§ Exercise materials
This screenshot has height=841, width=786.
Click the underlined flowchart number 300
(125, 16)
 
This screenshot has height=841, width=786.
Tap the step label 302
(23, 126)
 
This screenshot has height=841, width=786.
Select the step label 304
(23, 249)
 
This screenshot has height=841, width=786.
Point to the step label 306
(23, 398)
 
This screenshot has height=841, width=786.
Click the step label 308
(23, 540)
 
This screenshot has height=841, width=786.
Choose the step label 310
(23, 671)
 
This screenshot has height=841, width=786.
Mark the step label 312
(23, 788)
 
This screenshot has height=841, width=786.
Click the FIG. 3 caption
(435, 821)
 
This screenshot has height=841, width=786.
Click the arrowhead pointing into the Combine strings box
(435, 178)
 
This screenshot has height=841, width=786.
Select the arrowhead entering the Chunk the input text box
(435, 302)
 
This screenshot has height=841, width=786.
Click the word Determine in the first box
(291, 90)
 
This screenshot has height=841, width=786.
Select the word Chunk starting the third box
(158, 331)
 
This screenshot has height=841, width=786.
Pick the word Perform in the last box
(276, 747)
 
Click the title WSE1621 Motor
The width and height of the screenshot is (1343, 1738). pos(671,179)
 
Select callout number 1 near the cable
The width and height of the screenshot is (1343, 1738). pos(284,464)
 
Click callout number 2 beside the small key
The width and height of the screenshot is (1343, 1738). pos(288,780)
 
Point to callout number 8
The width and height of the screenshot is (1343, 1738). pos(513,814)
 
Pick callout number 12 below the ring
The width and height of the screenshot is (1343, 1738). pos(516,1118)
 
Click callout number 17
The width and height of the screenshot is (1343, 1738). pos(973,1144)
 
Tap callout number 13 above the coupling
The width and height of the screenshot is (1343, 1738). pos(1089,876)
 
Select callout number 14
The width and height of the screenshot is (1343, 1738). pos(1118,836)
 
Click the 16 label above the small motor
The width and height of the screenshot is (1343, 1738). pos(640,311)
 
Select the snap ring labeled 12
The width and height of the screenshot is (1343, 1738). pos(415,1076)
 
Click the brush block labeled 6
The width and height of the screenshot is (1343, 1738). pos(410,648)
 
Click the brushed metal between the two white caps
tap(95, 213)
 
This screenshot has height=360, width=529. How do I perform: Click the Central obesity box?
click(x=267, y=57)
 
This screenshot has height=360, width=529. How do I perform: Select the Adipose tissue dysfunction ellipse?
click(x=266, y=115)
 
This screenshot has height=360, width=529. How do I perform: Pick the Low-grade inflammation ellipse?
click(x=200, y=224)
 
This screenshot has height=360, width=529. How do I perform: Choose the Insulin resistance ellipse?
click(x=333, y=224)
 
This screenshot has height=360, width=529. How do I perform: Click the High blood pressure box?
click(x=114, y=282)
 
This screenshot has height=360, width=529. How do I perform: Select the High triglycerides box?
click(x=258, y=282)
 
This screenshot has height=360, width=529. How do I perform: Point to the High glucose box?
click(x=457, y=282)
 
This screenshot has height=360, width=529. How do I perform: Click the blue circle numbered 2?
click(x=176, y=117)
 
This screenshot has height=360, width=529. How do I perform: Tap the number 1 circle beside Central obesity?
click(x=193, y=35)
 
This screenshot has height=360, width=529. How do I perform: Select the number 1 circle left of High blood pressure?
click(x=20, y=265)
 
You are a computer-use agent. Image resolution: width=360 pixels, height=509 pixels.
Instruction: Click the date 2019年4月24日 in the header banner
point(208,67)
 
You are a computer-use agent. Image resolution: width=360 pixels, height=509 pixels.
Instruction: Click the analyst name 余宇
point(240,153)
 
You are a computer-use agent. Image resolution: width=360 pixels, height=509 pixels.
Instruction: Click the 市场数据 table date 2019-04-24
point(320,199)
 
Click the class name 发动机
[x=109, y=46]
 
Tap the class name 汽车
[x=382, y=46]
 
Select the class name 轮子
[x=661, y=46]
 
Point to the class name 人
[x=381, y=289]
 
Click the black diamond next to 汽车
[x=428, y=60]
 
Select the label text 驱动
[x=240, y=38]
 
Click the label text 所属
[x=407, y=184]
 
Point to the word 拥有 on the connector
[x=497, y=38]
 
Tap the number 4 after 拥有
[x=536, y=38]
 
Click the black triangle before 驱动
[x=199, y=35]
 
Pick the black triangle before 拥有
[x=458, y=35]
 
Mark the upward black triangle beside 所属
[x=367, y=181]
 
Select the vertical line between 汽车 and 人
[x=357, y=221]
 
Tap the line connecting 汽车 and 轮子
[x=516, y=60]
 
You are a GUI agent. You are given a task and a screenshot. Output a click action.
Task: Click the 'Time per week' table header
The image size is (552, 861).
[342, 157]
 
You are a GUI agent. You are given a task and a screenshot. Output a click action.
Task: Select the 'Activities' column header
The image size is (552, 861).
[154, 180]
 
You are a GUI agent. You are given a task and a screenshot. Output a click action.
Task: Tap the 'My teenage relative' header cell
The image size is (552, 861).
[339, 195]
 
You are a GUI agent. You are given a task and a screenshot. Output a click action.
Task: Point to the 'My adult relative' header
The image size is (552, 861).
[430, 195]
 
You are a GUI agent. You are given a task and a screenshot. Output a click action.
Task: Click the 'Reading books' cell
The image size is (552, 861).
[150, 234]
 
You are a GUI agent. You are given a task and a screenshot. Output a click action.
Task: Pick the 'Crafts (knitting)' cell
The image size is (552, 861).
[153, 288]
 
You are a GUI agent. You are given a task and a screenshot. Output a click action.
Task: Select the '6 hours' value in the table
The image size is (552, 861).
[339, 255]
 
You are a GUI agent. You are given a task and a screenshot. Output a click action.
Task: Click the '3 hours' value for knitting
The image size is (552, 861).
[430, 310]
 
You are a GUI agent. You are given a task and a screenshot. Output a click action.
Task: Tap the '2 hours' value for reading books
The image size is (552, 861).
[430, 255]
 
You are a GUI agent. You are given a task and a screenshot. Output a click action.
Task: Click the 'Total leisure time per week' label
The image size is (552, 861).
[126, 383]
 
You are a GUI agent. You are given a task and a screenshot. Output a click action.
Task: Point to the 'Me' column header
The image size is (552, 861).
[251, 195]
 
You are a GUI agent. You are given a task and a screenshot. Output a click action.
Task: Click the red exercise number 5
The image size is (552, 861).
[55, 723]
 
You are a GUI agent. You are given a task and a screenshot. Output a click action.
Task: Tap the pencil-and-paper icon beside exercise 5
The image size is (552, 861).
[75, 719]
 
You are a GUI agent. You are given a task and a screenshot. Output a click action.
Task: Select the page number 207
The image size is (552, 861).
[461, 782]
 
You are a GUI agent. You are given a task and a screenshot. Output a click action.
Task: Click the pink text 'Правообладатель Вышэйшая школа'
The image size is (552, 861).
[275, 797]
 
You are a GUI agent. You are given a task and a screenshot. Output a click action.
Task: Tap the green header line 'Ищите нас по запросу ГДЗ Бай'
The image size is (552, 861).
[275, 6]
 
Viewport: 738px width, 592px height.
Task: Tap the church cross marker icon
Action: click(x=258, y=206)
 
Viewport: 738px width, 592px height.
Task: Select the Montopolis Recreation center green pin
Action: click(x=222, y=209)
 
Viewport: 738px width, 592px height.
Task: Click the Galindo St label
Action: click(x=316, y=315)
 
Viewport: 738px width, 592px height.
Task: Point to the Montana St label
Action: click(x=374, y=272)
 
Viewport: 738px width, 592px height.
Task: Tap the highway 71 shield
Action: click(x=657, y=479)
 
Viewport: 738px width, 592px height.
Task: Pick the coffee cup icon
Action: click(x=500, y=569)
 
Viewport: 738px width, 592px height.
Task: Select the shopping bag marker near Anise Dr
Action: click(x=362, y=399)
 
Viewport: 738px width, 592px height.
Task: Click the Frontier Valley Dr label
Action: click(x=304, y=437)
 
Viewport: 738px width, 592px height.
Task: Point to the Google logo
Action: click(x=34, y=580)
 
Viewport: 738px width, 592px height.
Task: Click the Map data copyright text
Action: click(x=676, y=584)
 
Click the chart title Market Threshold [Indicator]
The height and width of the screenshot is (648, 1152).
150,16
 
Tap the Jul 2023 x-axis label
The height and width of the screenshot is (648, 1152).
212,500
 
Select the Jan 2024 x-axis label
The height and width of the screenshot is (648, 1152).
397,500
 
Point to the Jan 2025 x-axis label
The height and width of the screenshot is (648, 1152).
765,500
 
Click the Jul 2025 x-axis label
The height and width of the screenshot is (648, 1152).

§ Exercise
Could you copy out, word for word, everything in the data above from the line containing "Click callout number 2 beside the small key" down to the line containing "click(x=20, y=265)", including both of those lines?

§ Task answer
Click callout number 2 beside the small key
The width and height of the screenshot is (1343, 1738). pos(288,780)
 
Point to callout number 8
The width and height of the screenshot is (1343, 1738). pos(513,814)
 
Pick callout number 12 below the ring
The width and height of the screenshot is (1343, 1738). pos(516,1118)
 
Click callout number 17
The width and height of the screenshot is (1343, 1738). pos(973,1144)
 
Tap callout number 13 above the coupling
The width and height of the screenshot is (1343, 1738). pos(1089,876)
 
Select callout number 14
The width and height of the screenshot is (1343, 1738). pos(1118,836)
 
Click the 16 label above the small motor
The width and height of the screenshot is (1343, 1738). pos(640,311)
 
Select the snap ring labeled 12
The width and height of the screenshot is (1343, 1738). pos(415,1076)
 
Click the brush block labeled 6
The width and height of the screenshot is (1343, 1738). pos(410,648)
 
Click the brushed metal between the two white caps
tap(95, 213)
 
This screenshot has height=360, width=529. How do I perform: Click the Central obesity box?
click(x=267, y=57)
 
This screenshot has height=360, width=529. How do I perform: Select the Adipose tissue dysfunction ellipse?
click(x=266, y=115)
 
This screenshot has height=360, width=529. How do I perform: Pick the Low-grade inflammation ellipse?
click(x=200, y=224)
 
This screenshot has height=360, width=529. How do I perform: Choose the Insulin resistance ellipse?
click(x=333, y=224)
 
This screenshot has height=360, width=529. How do I perform: Click the High blood pressure box?
click(x=114, y=282)
 
This screenshot has height=360, width=529. How do I perform: Select the High triglycerides box?
click(x=258, y=282)
 
This screenshot has height=360, width=529. How do I perform: Point to the High glucose box?
click(x=457, y=282)
 
This screenshot has height=360, width=529. How do I perform: Click the blue circle numbered 2?
click(x=176, y=117)
 
This screenshot has height=360, width=529. How do I perform: Tap the number 1 circle beside Central obesity?
click(x=193, y=35)
 
This screenshot has height=360, width=529. How do I perform: Select the number 1 circle left of High blood pressure?
click(x=20, y=265)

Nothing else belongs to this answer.